My husband left me after almost 30 years of marriage so he could live with his co worker who he's been working with for 13 years and having an affair with for at least 6 months. He never told me he was unhappy with me. I always felt so fortunate that I had him for my husband.


I did notice changes in his sexuality in the last 3 years. He became less affectionate and seem to desire me less. He started to sleep down stairs more and made excuses like: I have sleeping problems and my asthma is bothering me. I believed him because he has severe asthma and is on lots of meds. I never doubted his love for me because it had always been so constant.

The last six months he really withdrew and around the holidays he seemed as if he was hiding in the corner not even talking and being the loving dad he had always been to my daughter who was visiting us from Washington dc. My daughter and I were so distraught. She even started to cry and asked her Dad what was wrong, but he didn't know what to say and that he would try to be more there for us.

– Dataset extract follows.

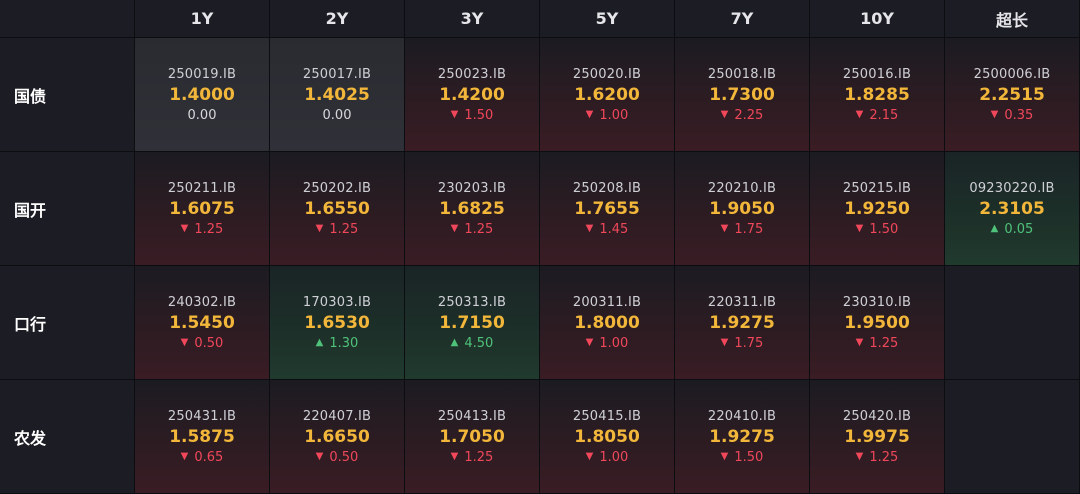 The width and height of the screenshot is (1080, 494). What do you see at coordinates (344, 457) in the screenshot?
I see `bond-change-value: 0.50` at bounding box center [344, 457].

Of course I was beside myself and begged him to let me know what was wrong. I decided to take him to a resort to Costa Rica to help him de-stress. It was then right before the trip he confessed the affair. This is what he said to me: " I'm having an affair with .... I'm totally obsessed with her and I'm afraid I will lose her to another man" Well a minute before that I never thought my husband was capable of such a thing or such deception. He had never even told me he was ever attracted to her. He had always told me in the past if he was attracted to certain co workers. I asked him if he was willing to give up his family for her and he replied. "I think so"
Anyway he has left.

He almost immediately moved in with .... and is becoming more apart of her family. I have an 89 year old mother who lives next door who helped us raise our daughter when we both had to work. He helps pay half of the bills, but left me with the maintenance of the house and my aging mother who most recently broke her hip. My daughter who had the most loving relationship with her Dad refuses to have anything to do with him. I am seeking a divorce now, but most concerned about my daughter's relationship with her Dad. We speak cordially on the phone and keep him abreast about what is going on in our daughter's life. PLS advize with any insights. Thank you so much!

Noel's response

I don't know what to advise. You seem to be doing what is necessary given the circumstances. I don't that there is much you can do about your daughter's relationship with her dad, as it is up to them (especially her dad) to figure out.